N° 879 | Le 3 avril 2008 | Jacques Trémintin | Critiques de livres (accès libre)

L’institution éducative spécialisée

Philippe Bouchez


éd. érès, 2007 (234 p. ; 23 €) | Commander ce livre

Thème : Institution

Dans les institutions, les éducateurs sont les écrans de projection des affects des résidents, explique l’auteur qui a réuni dans cet ouvrage les lectures du quotidien, les décryptages des pensées et des actes, les analyses cliniques produites depuis vingt-cinq ans tout au long de l’accompagnement qu’il a effectué auprès des différentes équipes du secteur éducatif et médico-social.

C’est justement parce qu’ils sont le réceptacle de ces ressentis, poursuit-il, qu’ils ne doivent pas rester seuls. Il ne devrait jamais y avoir de moment où le tiers est exclu, même quand l’éducateur se trouve en tête-à-tête avec l’enfant. C’est la fonction de la réunion de l’éviter en offrant, face à des sujets le plus souvent dans la jouissance du passage à l’acte ou dans la répétition infinie du temps présent, une autre temporalité que l’immédiateté. Elle est un lieu d’élaboration des messages chaotiques dans lesquels le professionnel est emmêlé. Elle doit donner l’opportunité à l’éducateur de partager en mots avec ses pairs les relations qu’il établit avec les résidents. Elle permet de travailler ce qui se cristallise, ce qui fait symptôme, ce qui se répète et qui donc pose question dans le travail quotidien.

Beaucoup trop d’institutions souffrent du symptôme de la séduction à deux.

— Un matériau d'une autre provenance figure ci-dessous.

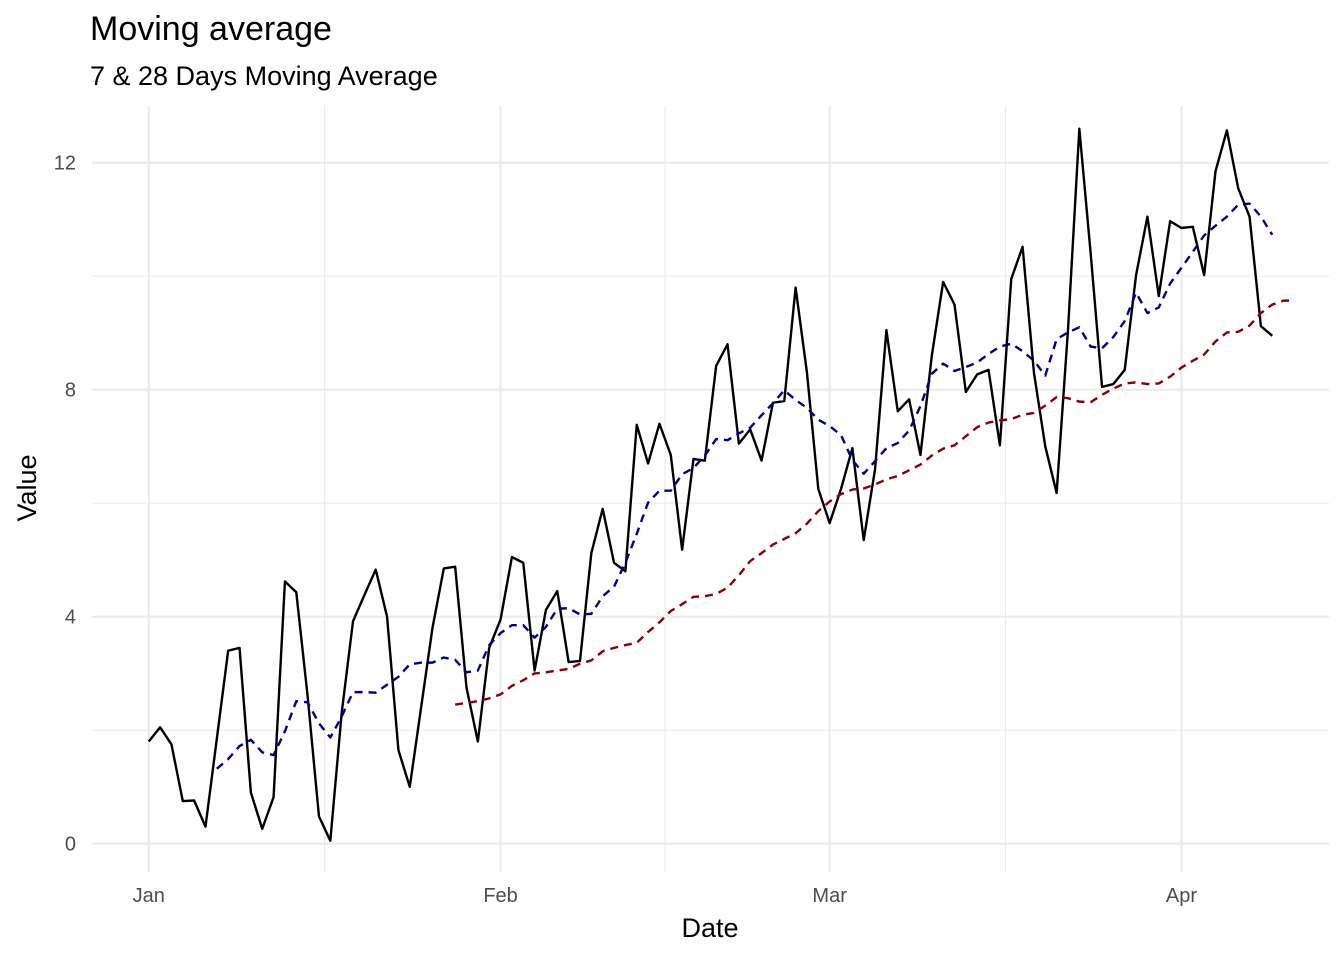 The image size is (1344, 960). I want to click on chart-title: Moving average, so click(211, 29).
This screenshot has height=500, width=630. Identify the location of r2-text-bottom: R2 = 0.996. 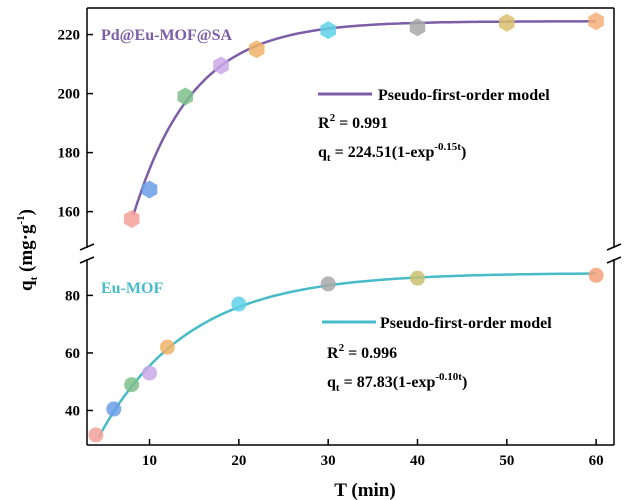
(362, 352).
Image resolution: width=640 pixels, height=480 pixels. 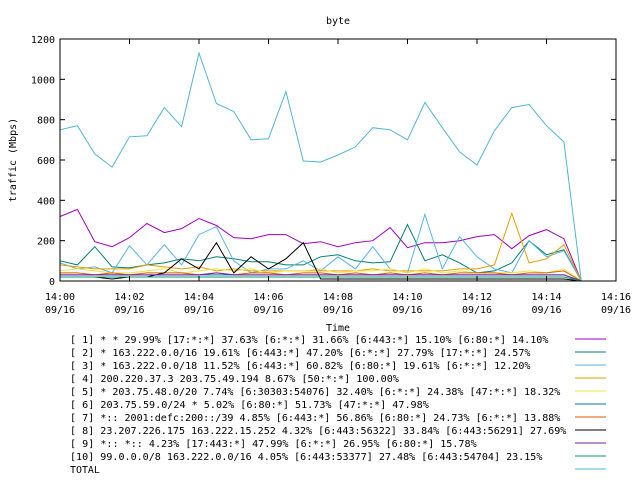 I want to click on chart-title: byte, so click(x=338, y=22).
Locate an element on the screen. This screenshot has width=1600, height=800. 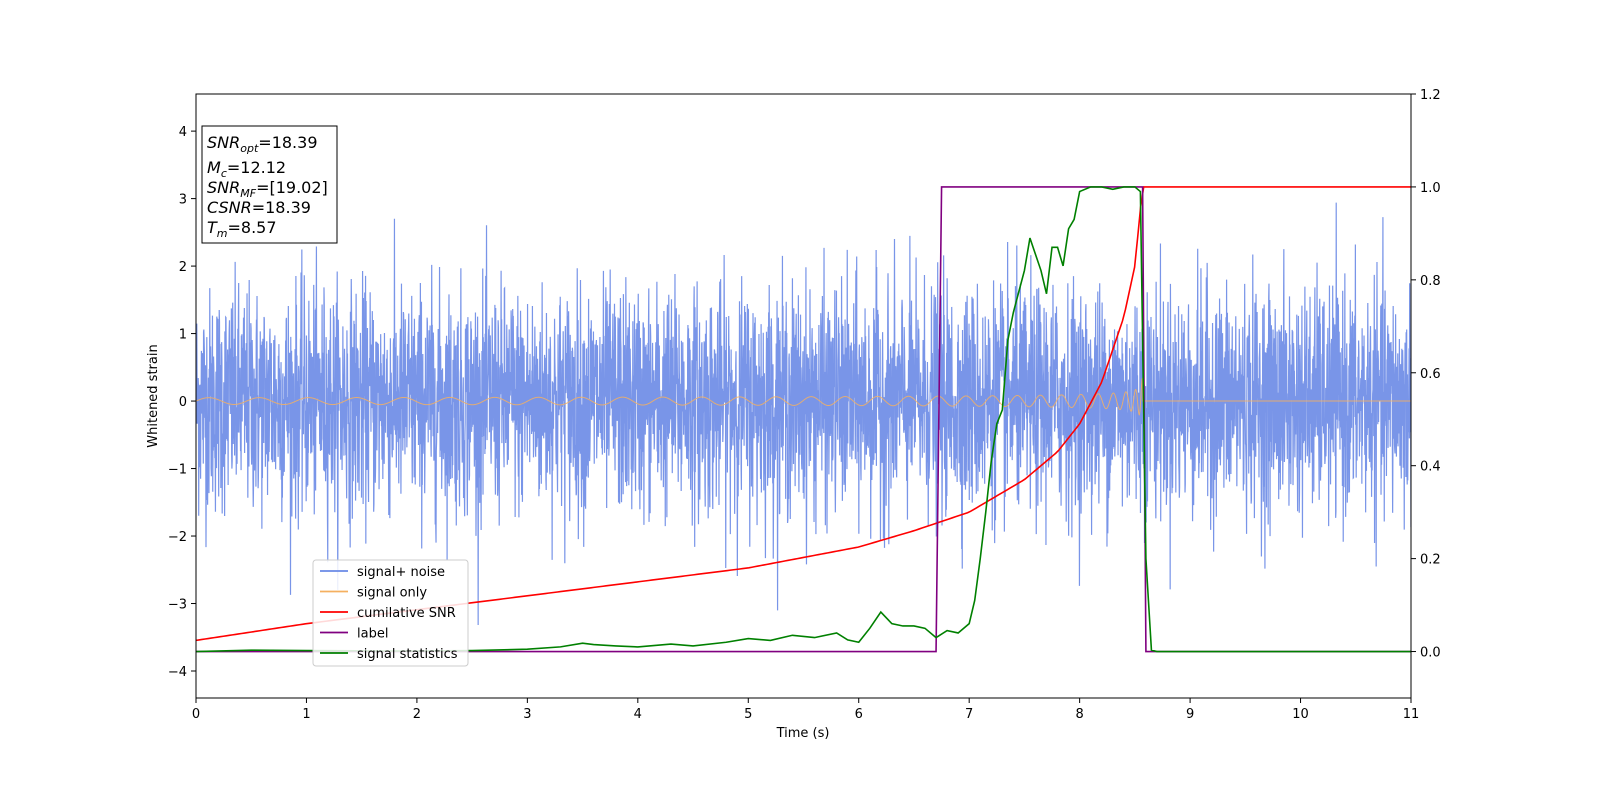
y-axis-left: 4 3 2 1 0 −1 −2 −3 −4 is located at coordinates (182, 402).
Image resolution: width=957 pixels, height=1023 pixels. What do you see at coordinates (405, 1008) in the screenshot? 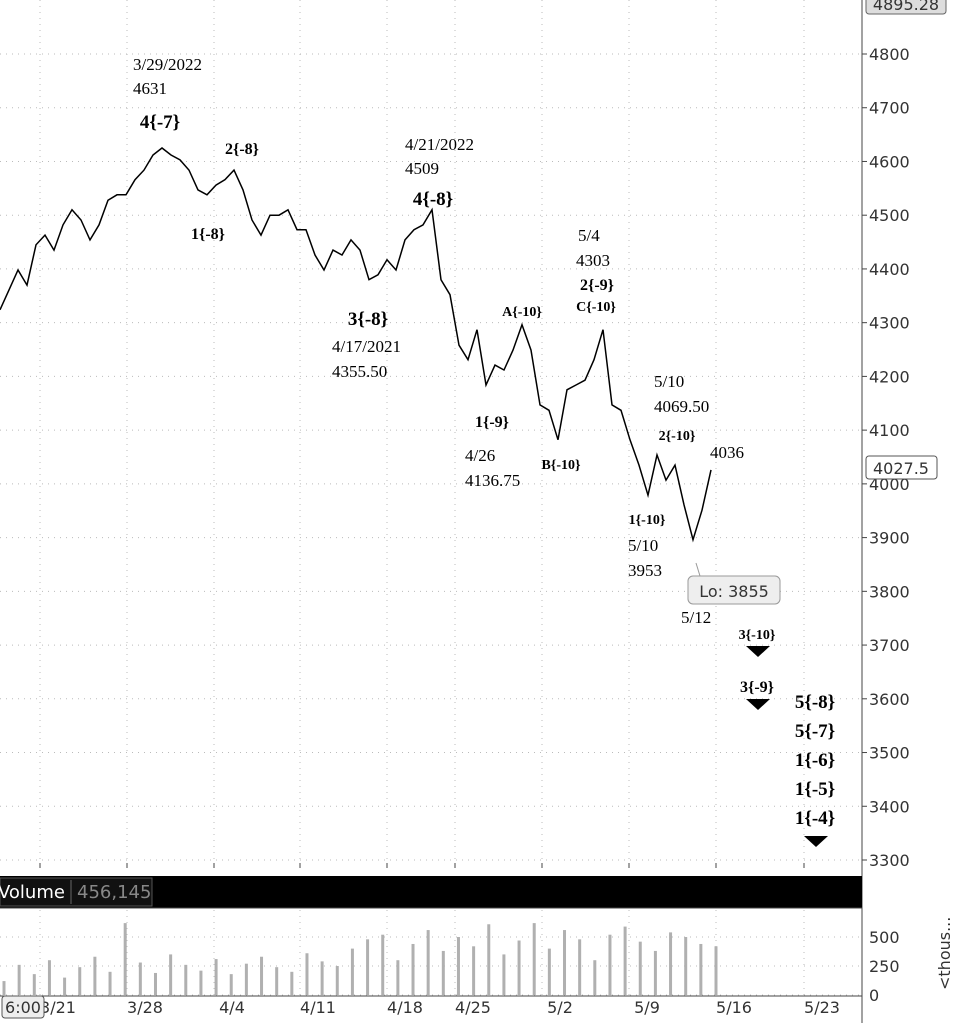
I see `x-tick-label: 4/18` at bounding box center [405, 1008].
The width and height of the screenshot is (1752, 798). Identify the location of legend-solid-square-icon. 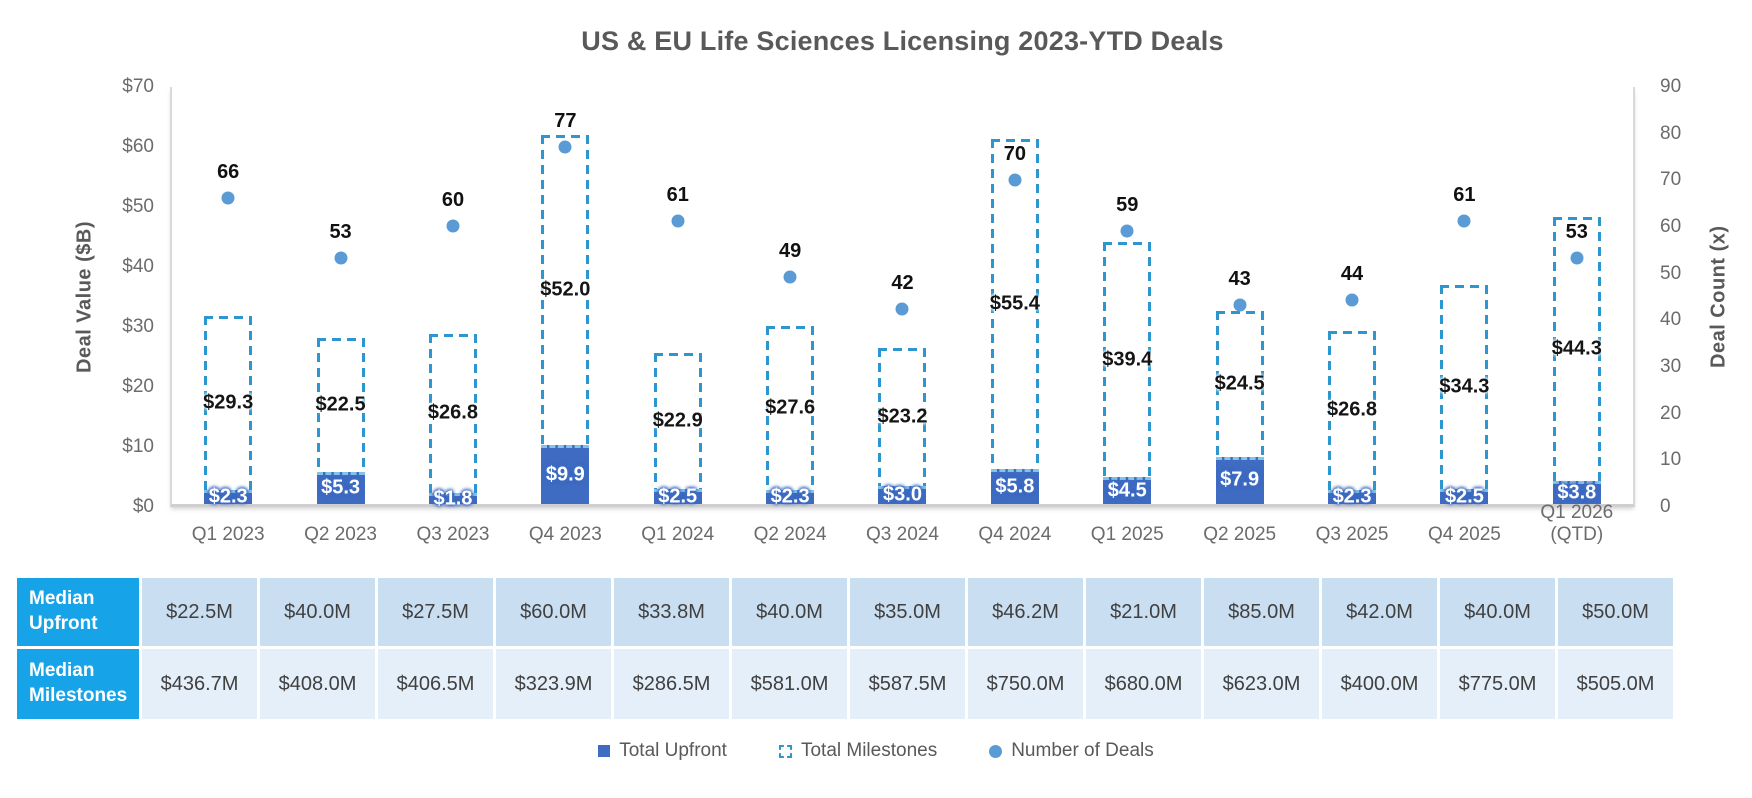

Tout au contraire, mettre de la pensée entre soi et l’autre, c’est appeler l’espace tiers et sortir de la relation duelle et directe. L’éducateur apparaît souvent à l’enfant comme un être rationnel et bienfaiteur. Il doit pour cela rester attentif, observer, savoir ce qu’il dit, ne pas toujours être dans la spontanéité. Il présente alors la figure d’un père suffisamment fort auquel l’enfant peut se confronter sans qu’il ne s’écroule sous l’effet de ses attaques. Ne pas trouver cette résistance reviendrait pour lui à s’abandonner à la rage impuissante d’être sans limites, donc à l’impuissance.

Mais, l’éducateur doit aussi accepter de recevoir des reproches, des accusations, des négations, permettant ainsi que se crée un espace qui fait alors ouverture, favorisant une rencontre qui ne soit ni un rejet, ni une fusion. Fichu métier de devoir dépassionner, alors qu’on ne peut que susciter sans le vouloir des passions, des désirs fous, des jalousies mortifères, alors que l’accompagnement proposé réveille des espoirs qui étaient enfouis depuis longtemps, des manques terribles et la souffrance d’avoir tant été ignoré. Mais, « l’amour, ce n’est pas donner à l’autre ce qu’il demande, ce qu’il n’a pas et qu’il croit qu’on a pour le combler, ce serait plutôt du côté du don, d’un certain manque à partager » (p.23). En même temps, si le rôle de l’éducateur est bien d’entretenir l’étincelle du potentiel de l’enfant, il ne doit pas dans sa quête de proximité et de réparation, céder à la tentation de lui en vouloir de ne pas toujours répondre au projet qu’il a pour lui.